No Vax, accuse in chat
«A Como siete noiosi»

Gli organizzatori replicano: «Noi rispettiamo la legge»

No Vax, accuse in chat «A Como siete noiosi»
L’ultimo presidio dei No Green pass in piazza Verdi, organizzato sabato scorso
(Foto di foto butti)

Como

Mentre sulle chat regionali dei no Green pass (che nel 99% dei casi sono anche no vax) si moltiplicano i messaggi che invitano a radicalizzare lo scontro, arrivando a «creare più disturbo possibile» ai cittadini, gli eventi comaschi contro il certificato vaccinale vengono presi di mira da altri acerrimi nemici del Green pass perché «noiosi» e troppo morbidi.

«Sono stata a Como in piazza verdi - è il messaggio di una utente di una delle chat Telegram in cui si confrontano, e spesso si scontrano, gli avversari dei vaccini - Avendo partecipato ad altre piazze, posso permettermi di dire che gli incontri comaschi, a parte l’affluenza modesta, sono piuttosto noiosi. Nessun tipo di slogan a gran voce, a parte il “non molla mai” che ricordo non essere nato a Trieste, ma a Roma con i ragazzi di Forza Nuova» e la sottolineatura fa il paio con le inchieste aperte da diverse Digos italiane proprio sul ruolo dell’estrema destra nelle piazze No Green pass.

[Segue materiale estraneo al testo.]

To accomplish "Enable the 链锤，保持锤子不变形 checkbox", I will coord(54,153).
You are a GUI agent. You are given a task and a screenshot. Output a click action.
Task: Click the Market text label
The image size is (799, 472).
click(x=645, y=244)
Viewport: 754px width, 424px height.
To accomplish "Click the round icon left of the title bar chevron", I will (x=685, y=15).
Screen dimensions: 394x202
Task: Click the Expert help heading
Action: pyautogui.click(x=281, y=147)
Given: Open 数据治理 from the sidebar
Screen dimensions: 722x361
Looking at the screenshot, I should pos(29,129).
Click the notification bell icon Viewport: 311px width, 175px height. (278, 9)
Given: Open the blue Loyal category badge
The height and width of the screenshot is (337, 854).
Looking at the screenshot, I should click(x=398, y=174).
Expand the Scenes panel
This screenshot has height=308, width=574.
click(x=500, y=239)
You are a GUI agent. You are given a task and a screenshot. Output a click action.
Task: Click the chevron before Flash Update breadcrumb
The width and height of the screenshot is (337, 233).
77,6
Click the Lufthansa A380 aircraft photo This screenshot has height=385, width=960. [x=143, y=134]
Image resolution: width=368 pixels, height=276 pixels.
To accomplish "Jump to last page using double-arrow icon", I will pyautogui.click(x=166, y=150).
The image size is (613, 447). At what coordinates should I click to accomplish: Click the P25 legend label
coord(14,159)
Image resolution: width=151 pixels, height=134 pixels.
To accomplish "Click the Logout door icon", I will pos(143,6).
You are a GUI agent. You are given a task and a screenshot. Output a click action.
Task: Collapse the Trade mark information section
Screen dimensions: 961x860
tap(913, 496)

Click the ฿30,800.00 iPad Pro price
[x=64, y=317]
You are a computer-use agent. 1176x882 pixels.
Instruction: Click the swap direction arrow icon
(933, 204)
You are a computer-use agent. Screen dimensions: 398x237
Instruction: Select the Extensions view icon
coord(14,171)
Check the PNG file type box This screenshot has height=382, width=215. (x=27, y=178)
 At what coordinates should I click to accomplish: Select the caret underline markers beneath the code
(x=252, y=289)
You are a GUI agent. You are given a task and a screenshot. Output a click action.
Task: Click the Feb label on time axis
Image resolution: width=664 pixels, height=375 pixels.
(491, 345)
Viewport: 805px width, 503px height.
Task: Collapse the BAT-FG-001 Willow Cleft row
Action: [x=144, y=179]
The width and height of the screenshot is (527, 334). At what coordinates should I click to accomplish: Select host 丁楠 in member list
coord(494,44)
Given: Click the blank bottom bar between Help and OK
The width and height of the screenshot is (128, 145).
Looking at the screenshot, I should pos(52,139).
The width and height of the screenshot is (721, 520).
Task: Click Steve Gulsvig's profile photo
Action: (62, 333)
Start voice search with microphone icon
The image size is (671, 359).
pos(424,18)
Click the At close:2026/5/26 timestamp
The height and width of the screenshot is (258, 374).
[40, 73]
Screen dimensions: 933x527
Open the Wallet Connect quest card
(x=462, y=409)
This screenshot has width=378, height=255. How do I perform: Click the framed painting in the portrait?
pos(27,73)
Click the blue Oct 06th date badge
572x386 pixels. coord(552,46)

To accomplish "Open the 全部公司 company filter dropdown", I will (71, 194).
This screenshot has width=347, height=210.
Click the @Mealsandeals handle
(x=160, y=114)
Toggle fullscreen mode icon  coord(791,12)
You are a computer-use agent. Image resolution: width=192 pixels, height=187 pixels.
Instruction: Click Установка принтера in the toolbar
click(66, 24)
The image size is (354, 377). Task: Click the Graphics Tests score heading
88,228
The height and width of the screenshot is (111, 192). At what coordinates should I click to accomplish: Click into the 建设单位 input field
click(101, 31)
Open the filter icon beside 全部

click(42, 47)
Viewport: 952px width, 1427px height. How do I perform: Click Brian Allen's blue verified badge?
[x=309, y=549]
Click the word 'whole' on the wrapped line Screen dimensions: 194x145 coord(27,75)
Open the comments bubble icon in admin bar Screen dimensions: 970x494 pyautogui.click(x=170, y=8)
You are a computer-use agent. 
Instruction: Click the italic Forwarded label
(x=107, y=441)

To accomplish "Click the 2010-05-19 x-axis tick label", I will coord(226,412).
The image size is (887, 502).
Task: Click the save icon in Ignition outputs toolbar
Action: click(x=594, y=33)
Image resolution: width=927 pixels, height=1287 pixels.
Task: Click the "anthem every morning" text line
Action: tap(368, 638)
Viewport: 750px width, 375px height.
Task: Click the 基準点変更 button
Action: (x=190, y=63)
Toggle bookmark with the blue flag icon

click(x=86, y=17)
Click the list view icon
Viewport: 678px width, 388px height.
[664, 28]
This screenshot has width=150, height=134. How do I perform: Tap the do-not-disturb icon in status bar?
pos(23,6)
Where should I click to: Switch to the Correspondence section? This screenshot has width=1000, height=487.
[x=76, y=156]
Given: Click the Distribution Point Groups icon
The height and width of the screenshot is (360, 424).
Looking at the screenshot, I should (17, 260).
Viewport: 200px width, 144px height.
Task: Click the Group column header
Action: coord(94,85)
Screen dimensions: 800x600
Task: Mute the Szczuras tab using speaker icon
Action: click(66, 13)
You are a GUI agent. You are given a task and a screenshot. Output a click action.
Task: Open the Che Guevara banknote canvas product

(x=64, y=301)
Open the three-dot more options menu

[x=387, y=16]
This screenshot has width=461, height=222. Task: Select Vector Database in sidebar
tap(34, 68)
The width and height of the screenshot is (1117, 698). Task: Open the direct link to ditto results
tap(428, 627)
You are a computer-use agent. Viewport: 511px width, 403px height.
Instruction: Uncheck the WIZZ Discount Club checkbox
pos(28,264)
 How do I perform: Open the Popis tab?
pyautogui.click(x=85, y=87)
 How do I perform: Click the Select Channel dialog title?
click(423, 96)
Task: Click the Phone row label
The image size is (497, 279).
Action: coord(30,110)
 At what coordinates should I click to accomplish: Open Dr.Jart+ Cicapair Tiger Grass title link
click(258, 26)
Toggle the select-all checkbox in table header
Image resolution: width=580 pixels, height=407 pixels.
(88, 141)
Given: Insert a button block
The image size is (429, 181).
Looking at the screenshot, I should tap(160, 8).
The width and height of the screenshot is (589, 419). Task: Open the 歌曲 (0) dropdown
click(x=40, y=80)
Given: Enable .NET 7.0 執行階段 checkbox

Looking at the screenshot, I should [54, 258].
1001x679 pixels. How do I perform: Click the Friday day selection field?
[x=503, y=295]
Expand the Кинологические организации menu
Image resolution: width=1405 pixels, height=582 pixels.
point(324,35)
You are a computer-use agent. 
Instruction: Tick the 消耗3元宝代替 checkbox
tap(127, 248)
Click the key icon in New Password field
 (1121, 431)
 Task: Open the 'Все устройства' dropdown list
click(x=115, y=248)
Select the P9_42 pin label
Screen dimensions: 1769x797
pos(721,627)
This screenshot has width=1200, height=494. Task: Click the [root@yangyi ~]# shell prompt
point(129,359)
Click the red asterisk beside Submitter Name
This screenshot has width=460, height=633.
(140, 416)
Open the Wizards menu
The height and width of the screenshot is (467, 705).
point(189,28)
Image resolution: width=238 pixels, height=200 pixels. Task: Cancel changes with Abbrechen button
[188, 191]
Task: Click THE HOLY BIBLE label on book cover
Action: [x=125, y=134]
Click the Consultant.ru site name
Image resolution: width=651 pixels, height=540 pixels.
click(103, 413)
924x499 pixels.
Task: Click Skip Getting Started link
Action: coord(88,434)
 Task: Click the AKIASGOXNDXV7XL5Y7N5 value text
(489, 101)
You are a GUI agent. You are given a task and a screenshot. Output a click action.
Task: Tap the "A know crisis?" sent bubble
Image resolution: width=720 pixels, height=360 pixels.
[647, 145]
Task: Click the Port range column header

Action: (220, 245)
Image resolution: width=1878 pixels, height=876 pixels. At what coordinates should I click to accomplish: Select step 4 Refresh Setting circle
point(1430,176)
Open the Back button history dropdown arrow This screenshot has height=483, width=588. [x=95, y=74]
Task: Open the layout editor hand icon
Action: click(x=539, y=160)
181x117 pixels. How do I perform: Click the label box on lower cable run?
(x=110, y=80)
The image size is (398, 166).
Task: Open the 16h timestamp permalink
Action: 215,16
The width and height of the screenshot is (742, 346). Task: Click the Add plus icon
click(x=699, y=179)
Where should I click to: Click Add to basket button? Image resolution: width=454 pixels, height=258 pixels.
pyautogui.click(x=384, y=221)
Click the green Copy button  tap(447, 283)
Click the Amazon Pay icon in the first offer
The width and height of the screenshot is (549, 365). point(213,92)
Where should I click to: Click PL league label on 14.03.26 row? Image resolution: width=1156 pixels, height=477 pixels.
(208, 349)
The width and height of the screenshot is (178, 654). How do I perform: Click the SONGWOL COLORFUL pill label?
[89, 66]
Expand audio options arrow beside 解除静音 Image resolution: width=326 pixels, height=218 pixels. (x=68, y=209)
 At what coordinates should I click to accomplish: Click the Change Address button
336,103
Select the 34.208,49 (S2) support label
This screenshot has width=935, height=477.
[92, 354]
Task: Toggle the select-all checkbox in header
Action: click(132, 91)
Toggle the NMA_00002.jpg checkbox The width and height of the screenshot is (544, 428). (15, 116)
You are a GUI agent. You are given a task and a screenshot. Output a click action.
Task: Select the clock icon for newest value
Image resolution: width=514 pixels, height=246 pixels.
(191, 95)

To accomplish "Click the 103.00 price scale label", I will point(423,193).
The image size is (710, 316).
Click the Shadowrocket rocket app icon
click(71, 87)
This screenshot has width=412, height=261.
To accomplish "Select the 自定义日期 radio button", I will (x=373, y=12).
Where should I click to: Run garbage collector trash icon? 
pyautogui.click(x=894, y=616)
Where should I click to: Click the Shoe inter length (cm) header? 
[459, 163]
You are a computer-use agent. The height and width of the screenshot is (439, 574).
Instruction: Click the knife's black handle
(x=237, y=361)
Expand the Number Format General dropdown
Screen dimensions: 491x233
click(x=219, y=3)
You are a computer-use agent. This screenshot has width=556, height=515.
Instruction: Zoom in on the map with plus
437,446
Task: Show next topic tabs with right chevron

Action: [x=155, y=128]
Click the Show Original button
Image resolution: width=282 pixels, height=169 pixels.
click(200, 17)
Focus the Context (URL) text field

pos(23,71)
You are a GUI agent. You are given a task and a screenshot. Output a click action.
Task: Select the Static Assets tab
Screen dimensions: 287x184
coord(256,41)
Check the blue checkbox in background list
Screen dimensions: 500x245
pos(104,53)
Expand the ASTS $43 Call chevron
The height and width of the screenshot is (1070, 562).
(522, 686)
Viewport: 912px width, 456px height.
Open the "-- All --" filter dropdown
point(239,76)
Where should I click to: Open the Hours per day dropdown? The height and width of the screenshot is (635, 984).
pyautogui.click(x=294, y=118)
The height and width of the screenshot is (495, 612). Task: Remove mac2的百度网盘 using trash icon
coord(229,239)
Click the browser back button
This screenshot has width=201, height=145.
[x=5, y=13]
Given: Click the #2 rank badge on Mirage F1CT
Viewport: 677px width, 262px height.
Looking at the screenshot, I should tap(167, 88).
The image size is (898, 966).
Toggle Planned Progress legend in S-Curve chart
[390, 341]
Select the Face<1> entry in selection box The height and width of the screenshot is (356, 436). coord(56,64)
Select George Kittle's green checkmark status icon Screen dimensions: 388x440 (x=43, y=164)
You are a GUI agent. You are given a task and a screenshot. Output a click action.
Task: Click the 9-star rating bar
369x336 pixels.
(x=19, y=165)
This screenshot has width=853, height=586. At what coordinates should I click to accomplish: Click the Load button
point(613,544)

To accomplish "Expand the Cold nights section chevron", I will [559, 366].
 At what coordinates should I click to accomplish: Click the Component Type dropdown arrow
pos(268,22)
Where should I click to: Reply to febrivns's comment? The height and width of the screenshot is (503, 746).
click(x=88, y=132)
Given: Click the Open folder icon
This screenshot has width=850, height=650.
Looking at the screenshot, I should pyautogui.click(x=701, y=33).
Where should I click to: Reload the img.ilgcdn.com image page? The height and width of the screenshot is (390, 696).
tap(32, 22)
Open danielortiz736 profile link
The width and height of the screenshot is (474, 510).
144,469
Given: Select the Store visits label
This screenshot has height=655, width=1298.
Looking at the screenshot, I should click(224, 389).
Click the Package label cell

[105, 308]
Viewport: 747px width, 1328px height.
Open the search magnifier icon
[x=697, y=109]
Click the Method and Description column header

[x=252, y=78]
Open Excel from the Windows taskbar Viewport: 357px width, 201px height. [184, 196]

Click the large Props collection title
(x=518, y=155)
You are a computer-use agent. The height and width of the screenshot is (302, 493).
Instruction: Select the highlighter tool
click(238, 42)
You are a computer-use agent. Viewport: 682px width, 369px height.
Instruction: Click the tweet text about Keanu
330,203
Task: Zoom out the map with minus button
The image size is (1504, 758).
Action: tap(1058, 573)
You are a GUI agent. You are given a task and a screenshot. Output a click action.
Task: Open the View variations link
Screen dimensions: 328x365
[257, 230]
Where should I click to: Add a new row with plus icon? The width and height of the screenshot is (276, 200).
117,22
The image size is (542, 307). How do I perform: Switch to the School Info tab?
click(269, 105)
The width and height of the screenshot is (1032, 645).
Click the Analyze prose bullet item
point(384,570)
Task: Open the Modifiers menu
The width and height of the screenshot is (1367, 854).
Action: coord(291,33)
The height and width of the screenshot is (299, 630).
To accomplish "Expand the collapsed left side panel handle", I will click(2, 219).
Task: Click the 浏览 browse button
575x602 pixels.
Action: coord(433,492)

La risposta di “Anello di Como”, il gruppo che organizza i presidi in piazza Verdi, non si è fatta attendere. Ed è una risposta che stona rispetto ai toni incendiari di molte altre chat e di tante altre piazze: «Se non avessimo notificato le manifestazioni e i cortei» alla Questura «avremmo avuto anche noi scontri. Abbiamo optato per una mediazione per mantenere le manifestazioni nei limiti della legalità, a Milano molti hanno fatto altre scelte esponendo i manifestanti alla repressione della polizia. Forse abbiamo sbagliato noi, se ci fossero stati scontri forse qualcuno avrebbe giudicato la piazza di Como, più interessante e meno noiosa».